START Source

Archive for February, 2009

alphabet quirks

February 24th, 2009

Have you noticed that every language seems to deamonize a particular letter of the alphabet? Users of the language either refuse to pronounce it, or they pronounce it as a different sound, or they banish it altogether.


Polish has excommunicated the V. This is really strange, because all its linguistic neighbors use the V all the time. All words get rewritten with Ws instead.


Norwegian vowels are heavy, industrial strength. Somehow this has made the O into a Polish U or an English OO. To compensate for this lacking, the Å was invented as a makeshift O.


English has caught onto the fact that V and W are really the same sound, and have co-opted the W for a completely different sound. Polish has a ready made letter for this sound: the Ł.

English also disfavors the J, and uses the Y as a J when need be.

Needless to say, the R was mutated into a sound that defies definition. This is lost on many English natives who plainly assume that the crazy English R is the standard for all languages.


French refuses to pronounce the H, yet it keeps using it in written form.

French also uses the J as a Polish Ż.

The R, of course, is the most eccentric of them. It was made into a gargling sound that stings the throat.


Dutch will pronounce the G only as an H. And the H.. er.. also as an H. It may be that the G and the H are slightly different in speech, but if so it still eludes me how.


Spanish doesn't like the J. In its place it improvised the LL (but also the Y is used for this). The J is used as an H, in place of the real H, which refuses to be pronounced. Sounds pretty obsessive, doesn't it?

And the V becomes a B, depending on who you ask.


Like all its latin friends, Italian pretends the H doesn't exist, but still keeps writing it.

the cliché of "bad music"

February 20th, 2009

One thing that has been pretty much a constant in my life is the regular attempts I observe at cultural stigma by condemning someone to be a fan of "bad music". Of course, this type of cultural stigma is no different from other kinds of stigma based mechanisms that play a part in the daily social power struggles and hustles over group membership.

But it's interesting to me that it works despite how flawed it is. Obviously, the premise for the "bad music" stigma is that we all agree on some common standard for what makes good music. This may have been possible in the past, with three radio stations to choose from and little selection in a record store. But today, with the amount of choice we have, and especially among people who discover music online, it just isn't.

END Source
START Given entries

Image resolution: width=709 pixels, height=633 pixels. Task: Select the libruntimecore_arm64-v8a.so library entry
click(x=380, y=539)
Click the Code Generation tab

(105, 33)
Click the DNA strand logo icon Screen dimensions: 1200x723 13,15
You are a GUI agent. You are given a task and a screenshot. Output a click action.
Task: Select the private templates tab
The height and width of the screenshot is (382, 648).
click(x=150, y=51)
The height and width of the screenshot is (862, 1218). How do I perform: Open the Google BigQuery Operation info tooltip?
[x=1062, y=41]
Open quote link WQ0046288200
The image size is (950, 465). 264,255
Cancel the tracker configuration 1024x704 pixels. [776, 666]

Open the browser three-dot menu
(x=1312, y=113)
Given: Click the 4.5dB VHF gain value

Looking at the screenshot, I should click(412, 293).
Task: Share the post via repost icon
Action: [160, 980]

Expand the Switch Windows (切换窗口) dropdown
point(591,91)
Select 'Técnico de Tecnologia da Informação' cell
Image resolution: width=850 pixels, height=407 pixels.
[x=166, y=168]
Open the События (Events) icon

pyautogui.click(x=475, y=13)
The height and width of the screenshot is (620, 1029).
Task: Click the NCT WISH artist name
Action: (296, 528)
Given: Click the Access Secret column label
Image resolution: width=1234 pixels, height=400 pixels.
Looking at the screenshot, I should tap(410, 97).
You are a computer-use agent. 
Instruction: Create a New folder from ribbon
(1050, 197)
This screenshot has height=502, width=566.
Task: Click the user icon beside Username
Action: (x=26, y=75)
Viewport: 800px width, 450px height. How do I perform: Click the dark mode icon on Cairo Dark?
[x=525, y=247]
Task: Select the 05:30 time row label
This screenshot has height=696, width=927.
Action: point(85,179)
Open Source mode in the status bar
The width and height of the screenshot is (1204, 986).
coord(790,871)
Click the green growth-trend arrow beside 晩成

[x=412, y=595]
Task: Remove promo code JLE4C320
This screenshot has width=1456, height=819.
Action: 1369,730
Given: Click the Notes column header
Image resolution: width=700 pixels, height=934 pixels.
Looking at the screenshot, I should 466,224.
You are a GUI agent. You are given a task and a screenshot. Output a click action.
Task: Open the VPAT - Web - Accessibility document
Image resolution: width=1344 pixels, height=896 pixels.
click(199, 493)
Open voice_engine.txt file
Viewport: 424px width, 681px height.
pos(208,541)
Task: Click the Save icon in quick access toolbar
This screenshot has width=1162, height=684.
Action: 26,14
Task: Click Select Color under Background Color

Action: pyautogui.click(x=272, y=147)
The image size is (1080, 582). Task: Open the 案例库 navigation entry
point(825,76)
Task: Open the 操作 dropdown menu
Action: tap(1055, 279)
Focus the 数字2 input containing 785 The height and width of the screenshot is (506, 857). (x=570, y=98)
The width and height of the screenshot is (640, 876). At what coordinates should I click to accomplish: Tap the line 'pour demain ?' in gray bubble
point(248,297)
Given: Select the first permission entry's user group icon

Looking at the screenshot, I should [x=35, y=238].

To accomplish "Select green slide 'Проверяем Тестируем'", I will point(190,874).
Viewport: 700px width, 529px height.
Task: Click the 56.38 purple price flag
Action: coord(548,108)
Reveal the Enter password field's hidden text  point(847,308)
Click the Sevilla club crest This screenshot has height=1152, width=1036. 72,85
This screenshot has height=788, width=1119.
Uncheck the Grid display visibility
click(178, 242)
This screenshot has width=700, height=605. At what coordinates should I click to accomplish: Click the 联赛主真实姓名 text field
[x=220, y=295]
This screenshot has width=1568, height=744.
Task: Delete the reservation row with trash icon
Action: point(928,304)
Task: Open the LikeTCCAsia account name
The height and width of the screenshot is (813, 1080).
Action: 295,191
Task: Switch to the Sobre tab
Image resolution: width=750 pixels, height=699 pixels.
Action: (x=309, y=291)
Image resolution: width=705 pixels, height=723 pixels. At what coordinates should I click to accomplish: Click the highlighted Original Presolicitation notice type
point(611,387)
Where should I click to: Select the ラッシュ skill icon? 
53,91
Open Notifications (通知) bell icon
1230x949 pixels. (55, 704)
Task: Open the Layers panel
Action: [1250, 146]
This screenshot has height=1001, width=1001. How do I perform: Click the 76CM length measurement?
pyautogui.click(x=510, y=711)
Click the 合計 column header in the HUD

END Given entries

## Problems
#1 Condense the paragraph of the blog archive that begins "But it's interesting to me that it works" into two or three shorter sentences that keep its main points.
#2 Extract from the blog archive, word for word, the stretch from "February 24th, 2009" through "banish it altogether.".
Answer using only the blog archive.

## Answers to the exercises
#1 The "bad music" stigma works even though it rests on a flawed premise: that everyone shares a common standard for good music. That might have been true when there were only three radio stations and record stores offered little selection. With today's wide choice, especially among people who discover music online, no such shared standard exists.

#2
February 24th, 2009

Have you noticed that every language seems to deamonize a particular letter of the alphabet? Users of the language either refuse to pronounce it, or they pronounce it as a different sound, or they banish it altogether.